Donald Trump’s transition team is planning to kill the $7,500 consumer tax credit for electric-vehicle purchases as part of broader tax-reform legislation, two sources with direct knowledge of the matter told Reuters.
Ending the tax credit could have grave implications for an already stalling US EV transition. And yet representatives of Tesla – by far the nation’s biggest EV maker – have told a Trump-transition committee they support ending the subsidy, said the two sources, speaking on condition of anonymity.
Tesla’s CEO, Elon Musk, one of the president-elect’s biggest backers and the world’s richest person, said in July that killing the subsidy might slightly hurt Tesla sales but would be “devastating” to its US EV competitors, which include legacy automakers such as General Motors.
Shares of Tesla ended nearly 6% lower at $311.18, while shares of smaller EV rival Rivian closed down 14% at $10.31. Lucid, another EV maker, tumbled 5% to $2.08.
Repealing the subsidy, a signature measure of US president Joe Biden’s Inflation Reduction Act (IRA), is being discussed in meetings by an energy-policy transition team led by the billionaire oilman Harold Hamm, founder of Continental Resources, and the Republican North Dakota governor, Doug Burgum, the two sources said.
Burgum was nominated by Trump late on Thursday to be his interior secretary.
The group has met several times since Trump’s 5 November election victory, including at his Florida Mar-a-Lago club, where Musk has also spent considerable time since the election.
Representatives of Tesla and Ford did not respond to requests for comment.

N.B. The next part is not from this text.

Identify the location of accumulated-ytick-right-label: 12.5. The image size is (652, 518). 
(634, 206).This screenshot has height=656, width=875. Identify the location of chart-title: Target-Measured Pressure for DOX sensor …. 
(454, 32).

GM and Stellantis declined to comment.
The Alliance for Automotive Innovation urged Congress in a 15 October letter to retain the EV tax credits, calling them “critical to cementing the US as a global leader” in future auto manufacturing.
Jennifer Granholm, US energy secretary, said on Friday that cancelling the credits would make the US less competitive.

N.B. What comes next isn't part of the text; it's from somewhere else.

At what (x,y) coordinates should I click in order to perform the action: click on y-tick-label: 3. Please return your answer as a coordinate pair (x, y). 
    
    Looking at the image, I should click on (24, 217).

“It would be so counterproductive,” she told reporters at the Cop29 climate conference in Baku when asked about the Reuters report. “You eliminate these credits, and what do you do? You end up ceding the territory to other countries, particularly China.”
The Trump transition team did not comment on the fate of the EV tax credit but said in a statement that the president-elect would deliver on “promises he made on the campaign trail”.
Trump campaigned on ending what he called Democrat Biden’s “EV mandate,” without spelling out specific targeted policies.